Exercise instructions. Using the entries below, return word for word the lines from the one containing "Instruction: Clear the trace with the X icon" up to and including the last.

Records from a data collection.
----------------------------------------

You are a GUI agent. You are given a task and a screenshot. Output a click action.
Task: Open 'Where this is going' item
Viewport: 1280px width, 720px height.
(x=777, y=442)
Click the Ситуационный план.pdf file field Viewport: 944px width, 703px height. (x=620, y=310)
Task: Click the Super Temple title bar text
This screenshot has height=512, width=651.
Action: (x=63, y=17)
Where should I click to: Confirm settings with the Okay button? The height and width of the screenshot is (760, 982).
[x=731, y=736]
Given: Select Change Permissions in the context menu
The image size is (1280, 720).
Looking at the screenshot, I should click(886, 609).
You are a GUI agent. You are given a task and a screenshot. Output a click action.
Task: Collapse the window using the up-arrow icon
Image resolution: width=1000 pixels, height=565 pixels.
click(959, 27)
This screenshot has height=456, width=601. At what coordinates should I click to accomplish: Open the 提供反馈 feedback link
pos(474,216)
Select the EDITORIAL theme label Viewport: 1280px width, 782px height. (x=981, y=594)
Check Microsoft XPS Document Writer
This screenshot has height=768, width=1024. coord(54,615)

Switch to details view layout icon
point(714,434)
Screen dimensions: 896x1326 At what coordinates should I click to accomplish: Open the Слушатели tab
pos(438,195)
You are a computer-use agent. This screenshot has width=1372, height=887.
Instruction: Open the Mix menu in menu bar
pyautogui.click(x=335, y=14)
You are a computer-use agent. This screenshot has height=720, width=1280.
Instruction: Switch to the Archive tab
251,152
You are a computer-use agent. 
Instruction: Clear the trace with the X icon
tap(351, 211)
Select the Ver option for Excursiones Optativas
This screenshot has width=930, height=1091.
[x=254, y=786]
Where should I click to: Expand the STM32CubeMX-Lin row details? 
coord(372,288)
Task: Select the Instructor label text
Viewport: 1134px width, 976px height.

----------------------------------------

Written answer.
Instruction: Clear the trace with the X icon
tap(351, 211)
Select the Ver option for Excursiones Optativas
This screenshot has width=930, height=1091.
[x=254, y=786]
Where should I click to: Expand the STM32CubeMX-Lin row details? 
coord(372,288)
Task: Select the Instructor label text
Viewport: 1134px width, 976px height.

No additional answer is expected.